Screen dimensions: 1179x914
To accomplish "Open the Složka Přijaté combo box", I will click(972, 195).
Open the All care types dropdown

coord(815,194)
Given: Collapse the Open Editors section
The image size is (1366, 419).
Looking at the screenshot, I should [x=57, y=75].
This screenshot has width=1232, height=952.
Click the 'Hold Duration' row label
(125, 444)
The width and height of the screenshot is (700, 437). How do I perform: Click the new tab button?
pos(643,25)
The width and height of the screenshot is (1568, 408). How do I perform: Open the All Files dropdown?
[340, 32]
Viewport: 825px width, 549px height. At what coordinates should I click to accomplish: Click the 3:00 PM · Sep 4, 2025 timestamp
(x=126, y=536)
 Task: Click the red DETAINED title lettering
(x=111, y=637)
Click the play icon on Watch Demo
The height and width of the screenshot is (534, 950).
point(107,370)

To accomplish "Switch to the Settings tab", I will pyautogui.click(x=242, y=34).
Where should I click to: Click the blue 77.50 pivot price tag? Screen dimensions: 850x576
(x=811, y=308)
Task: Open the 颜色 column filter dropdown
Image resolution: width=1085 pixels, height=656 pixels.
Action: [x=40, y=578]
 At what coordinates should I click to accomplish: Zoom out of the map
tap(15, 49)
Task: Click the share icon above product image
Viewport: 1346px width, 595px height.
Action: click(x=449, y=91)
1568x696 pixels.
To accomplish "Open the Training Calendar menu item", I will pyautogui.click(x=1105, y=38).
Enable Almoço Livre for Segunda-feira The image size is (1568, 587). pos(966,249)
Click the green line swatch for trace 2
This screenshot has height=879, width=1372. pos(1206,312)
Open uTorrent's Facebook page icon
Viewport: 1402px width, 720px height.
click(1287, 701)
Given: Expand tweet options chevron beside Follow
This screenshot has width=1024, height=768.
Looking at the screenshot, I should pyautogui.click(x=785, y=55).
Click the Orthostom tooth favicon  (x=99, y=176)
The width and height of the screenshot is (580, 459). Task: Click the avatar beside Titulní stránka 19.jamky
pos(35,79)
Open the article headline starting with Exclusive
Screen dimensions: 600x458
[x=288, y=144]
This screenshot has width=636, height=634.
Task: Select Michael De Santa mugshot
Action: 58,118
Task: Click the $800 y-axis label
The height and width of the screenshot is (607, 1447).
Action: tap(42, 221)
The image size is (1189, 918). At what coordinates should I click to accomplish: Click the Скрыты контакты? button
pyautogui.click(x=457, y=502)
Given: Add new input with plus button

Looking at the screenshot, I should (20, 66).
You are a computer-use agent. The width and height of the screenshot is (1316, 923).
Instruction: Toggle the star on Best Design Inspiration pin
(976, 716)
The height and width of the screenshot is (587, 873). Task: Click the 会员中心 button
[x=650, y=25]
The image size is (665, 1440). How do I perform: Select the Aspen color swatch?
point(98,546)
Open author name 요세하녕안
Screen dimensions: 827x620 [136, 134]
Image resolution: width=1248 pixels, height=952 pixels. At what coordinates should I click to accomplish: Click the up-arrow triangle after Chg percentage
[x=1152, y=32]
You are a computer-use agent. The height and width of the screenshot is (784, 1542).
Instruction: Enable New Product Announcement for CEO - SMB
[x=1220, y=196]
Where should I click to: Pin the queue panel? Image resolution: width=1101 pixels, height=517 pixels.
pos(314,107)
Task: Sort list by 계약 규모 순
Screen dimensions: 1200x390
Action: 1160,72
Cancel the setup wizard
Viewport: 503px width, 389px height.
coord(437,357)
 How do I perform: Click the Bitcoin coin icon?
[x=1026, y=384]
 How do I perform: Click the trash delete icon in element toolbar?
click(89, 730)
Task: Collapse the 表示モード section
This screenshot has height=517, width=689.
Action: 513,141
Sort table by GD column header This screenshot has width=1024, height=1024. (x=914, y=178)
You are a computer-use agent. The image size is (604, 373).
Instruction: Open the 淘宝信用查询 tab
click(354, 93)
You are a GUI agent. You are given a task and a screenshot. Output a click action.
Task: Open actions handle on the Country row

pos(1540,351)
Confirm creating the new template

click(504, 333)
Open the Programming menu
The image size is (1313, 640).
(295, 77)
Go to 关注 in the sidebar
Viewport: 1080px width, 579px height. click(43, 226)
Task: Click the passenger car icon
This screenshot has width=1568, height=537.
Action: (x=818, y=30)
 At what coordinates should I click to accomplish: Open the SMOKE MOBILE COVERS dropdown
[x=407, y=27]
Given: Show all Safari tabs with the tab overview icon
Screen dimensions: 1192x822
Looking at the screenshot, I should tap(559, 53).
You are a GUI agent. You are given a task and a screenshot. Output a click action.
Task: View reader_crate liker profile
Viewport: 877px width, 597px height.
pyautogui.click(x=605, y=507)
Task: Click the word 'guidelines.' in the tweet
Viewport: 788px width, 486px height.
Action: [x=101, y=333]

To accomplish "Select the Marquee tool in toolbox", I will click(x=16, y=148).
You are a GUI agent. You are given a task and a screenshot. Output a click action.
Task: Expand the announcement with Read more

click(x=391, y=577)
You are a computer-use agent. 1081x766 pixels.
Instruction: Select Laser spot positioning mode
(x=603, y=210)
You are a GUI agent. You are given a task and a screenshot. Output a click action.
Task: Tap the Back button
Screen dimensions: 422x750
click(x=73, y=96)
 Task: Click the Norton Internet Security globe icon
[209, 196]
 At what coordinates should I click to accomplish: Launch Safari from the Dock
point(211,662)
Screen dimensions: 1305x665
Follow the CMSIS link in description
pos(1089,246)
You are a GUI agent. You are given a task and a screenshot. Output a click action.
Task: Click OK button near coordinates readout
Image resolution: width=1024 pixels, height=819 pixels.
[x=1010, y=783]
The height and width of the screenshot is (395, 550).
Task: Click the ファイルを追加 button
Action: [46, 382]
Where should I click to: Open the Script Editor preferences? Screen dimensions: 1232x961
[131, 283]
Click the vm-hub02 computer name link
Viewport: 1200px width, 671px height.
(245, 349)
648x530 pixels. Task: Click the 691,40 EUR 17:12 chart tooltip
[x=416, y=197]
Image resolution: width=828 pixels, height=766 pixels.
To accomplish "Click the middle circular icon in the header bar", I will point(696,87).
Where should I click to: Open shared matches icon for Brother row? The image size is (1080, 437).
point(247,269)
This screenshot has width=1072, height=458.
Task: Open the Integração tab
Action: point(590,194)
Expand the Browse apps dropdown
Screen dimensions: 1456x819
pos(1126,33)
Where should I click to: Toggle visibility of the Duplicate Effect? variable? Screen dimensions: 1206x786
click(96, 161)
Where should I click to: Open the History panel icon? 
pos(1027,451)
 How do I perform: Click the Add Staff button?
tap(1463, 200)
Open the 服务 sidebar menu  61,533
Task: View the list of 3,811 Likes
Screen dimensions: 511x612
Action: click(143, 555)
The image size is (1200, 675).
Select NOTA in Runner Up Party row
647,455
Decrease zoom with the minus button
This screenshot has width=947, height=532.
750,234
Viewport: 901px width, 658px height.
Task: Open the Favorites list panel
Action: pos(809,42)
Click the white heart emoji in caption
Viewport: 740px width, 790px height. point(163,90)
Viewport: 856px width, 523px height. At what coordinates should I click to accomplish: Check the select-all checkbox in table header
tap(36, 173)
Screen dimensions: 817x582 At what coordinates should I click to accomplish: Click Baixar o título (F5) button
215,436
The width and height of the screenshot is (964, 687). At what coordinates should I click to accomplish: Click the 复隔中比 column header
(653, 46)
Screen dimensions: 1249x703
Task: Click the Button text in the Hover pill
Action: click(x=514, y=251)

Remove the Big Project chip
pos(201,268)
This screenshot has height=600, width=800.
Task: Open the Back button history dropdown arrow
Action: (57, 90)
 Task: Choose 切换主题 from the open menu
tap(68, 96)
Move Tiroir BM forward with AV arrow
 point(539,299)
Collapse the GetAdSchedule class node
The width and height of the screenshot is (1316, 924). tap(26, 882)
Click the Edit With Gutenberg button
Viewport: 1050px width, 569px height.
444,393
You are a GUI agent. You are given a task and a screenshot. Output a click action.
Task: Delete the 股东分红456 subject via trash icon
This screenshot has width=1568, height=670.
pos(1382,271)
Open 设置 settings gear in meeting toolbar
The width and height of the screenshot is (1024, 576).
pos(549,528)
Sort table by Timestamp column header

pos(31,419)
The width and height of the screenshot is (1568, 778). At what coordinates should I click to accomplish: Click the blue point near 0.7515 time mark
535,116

# # # #

◆ ACTION ITEM
Where a line of the entries holds the string "tweet", include it in the count, and give only the final number.

◆ EXERCISE RESPONSE
2